Decir José Gregorio es evocar familia. Abundan, los hombres y mujeres, que le deben su nombre, producto de la promesa de abuelos, abuelas, padres, madres y demás familiares desesperados por ver vivir a una criatura recién llegada al mundo. Somos muchos quienes tenemos en nuestro árbol genealógico a un ser querido considerado un milagro sin necesidad de comprobación.
Más allá de esa aura celestial, el médico nacido a 604,5 kilómetros de Caracas es también reflejo de compromiso terrenal. Su formación y aportes docentes significaron un avance decisivo para la ciencia venezolana. Así lo testimonia Elementos de bacteriología, el primer texto de esa especialidad producido y editado en el país, en 1906, como parte de los esfuerzos por impulsar la formación de futuros médicos. Seis años después, planteó su visión sobre el pensamiento y carácter humano con Elementos de filosofía, otra prueba de una mente inquieta por entender ese mundo al que también se aproximó desde la fe.

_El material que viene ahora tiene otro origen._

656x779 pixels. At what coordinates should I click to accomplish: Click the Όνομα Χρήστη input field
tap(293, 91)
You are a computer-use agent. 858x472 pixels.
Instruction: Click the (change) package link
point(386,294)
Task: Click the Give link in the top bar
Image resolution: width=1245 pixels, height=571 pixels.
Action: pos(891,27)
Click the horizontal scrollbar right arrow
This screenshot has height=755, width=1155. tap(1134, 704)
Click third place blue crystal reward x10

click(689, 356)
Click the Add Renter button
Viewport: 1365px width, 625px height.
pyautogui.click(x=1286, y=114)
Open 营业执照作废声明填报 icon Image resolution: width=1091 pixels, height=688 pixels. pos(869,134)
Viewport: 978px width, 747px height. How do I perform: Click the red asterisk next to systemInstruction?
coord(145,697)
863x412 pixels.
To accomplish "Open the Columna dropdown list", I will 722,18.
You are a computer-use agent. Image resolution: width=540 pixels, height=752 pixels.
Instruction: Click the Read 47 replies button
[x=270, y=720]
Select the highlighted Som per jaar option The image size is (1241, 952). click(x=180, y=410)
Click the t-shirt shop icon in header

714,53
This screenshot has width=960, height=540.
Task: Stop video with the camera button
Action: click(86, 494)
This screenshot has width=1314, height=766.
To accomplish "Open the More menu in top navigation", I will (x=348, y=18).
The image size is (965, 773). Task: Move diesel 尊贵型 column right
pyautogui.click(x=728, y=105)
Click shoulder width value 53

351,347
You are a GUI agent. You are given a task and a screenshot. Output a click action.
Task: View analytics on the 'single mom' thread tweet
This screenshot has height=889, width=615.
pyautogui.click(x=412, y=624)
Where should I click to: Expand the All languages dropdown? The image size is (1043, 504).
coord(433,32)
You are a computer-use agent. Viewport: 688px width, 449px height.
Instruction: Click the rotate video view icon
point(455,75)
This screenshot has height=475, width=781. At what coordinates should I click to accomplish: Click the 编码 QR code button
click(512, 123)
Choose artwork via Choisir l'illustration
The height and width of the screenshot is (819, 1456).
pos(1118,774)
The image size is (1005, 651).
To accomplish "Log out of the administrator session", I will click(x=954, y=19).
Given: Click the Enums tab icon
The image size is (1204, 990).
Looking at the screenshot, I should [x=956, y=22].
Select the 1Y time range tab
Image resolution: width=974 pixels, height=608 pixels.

Aunque la religión y la ciencia le reconocen su lugar en la historia, la cultura popular está a la vanguardia en la admiración a Hernández. Su figura parece inmune a las controversias de su época, a las diferencias con otros colegas e incluso al manto oscuro del fracaso (en dos ocasiones intentó formar parte de una orden religiosa, pero no pudo) o sus desencuentros amorosos. En él convivían sin contradicción lo espiritual y lo racional, como lo demostró su disposición a enrolarse en las milicias para enfrentar el bloqueo naval impuesto a Venezuela a principios del siglo XX.
José Gregorio encarna un rostro de nuestra identidad. Su imagen marcada por un traje negro, un sombrero y un bigote, con las manos cruzadas en la espalda, es casi inconfundible. Se ha replicado por décadas en murales, estatuas, estampillas, revistas, libros y en cuanto soporte existe. Ateos y creyentes sabemos de quién se trata. No hace falta rezarle para entender que con él los venezolanos rompieron las amarras impuestas desde las élites sobre la fe colectiva. Creer también puede ser un acto de rebeldía.